American mathematician (1921-2008)

Andrew Mattei Gleason (November 4, 1921 - October 17, 2008) was an American mathematician who made fundamental contributions to widely varied areas of mathematics, including the solution of Hilbert's fifth problem, and was a leader in reform and innovation in teaching at all levels. Gleason's theorem in quantum logic and the Greenwood–Gleason graph, an important example in Ramsey theory, are named for him.

Andrew Gleason in 1959

Quotes edit

  • It is notoriously difficult to convey the proper impression of the frontiers of mathematics to nonspecialists. Ultimately the difficulty stems from the fact that mathematics is an easier subject than the other sciences. Consequently, many of the important primary problems of the subject‍—‌that is, problems which can be understood by an intelligent outsider‍—‌have either been solved or carried to a point where an indirect approach is clearly required. The great bulk of pure mathematical research is concerned with secondary, tertiary, or higher-order problem, the very statement of which can hardly be understood until one has mastered a great deal of technical mathematics.
    • Andrew M. Gleason. "Evolution of an active mathematical theory", Science 31 (July 1964), pp. 451–457.

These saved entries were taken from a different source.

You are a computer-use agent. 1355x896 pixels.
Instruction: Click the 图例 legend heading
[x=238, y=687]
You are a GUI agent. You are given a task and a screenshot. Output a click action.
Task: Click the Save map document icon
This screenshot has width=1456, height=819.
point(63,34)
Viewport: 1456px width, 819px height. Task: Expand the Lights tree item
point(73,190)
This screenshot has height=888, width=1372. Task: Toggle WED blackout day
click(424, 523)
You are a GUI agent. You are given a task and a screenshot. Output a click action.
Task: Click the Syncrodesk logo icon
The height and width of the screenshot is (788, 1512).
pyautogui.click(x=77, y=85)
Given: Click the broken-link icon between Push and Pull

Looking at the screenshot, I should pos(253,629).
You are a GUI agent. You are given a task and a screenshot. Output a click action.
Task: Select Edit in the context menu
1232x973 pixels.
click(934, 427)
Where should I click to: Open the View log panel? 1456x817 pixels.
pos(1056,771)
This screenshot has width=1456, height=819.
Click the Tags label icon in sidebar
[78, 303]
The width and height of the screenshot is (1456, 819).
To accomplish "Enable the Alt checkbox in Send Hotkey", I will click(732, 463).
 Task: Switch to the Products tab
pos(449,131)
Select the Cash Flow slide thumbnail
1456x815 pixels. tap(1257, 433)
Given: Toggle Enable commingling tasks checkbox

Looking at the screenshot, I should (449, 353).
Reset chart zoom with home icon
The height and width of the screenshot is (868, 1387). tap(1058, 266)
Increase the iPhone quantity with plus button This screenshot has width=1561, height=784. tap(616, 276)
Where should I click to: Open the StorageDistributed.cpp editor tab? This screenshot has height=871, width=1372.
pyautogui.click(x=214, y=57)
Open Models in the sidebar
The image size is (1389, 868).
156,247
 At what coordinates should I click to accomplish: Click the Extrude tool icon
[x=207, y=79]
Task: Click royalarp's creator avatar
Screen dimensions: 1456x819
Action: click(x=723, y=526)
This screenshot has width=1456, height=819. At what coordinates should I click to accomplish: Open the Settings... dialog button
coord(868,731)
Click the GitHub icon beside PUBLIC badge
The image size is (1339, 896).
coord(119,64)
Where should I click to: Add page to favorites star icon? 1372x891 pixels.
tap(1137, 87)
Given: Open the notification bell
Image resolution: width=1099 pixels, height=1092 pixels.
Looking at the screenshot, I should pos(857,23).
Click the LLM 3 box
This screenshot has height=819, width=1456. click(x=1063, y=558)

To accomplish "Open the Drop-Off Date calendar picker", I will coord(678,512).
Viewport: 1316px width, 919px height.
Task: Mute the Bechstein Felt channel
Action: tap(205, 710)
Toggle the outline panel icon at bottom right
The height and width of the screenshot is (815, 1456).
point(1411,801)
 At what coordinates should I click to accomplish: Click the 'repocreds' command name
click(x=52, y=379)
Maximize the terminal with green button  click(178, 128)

Quotes about Andrew Gleason edit

  • Early in his college days, Minsky had had the good fortune to encounter Andrew Gleason. Gleason was only six years older than Minsky, but he was already recognized as one of the world’s premier problem-solvers in mathematics; he seemed able to solve any well-formulated mathematics problem almost instantly... “I couldn’t understand how anyone that age could know so much mathematics,” Minsky told me. “But the most remarkable thing about him was his plan. When we were talking once, I asked him what he was doing. He told me that he was working on Hilbert’s fifth problem.” Gleason said he had a plan that consisted of three steps, each of which he thought would take him three years to work out. Our conversation must have taken place in 1947, when I was a sophomore. Well, the solution took him only about five more years... I couldn’t understand how anyone that age could understand the subject well enough to have such a plan and to have an estimate of the difficulty in filling in each of the steps. Now that I’m older, I still can’t understand it. Anyway, Gleason made me realize for the first time that mathematics was a landscape with discernible canyons and mountain passes, and things like that. In high school, I had seen mathematics simply as a bunch of skills that were fun to master—but I had never thought of it as a journey and a universe to explore. No one else I knew at that time had that vision, either.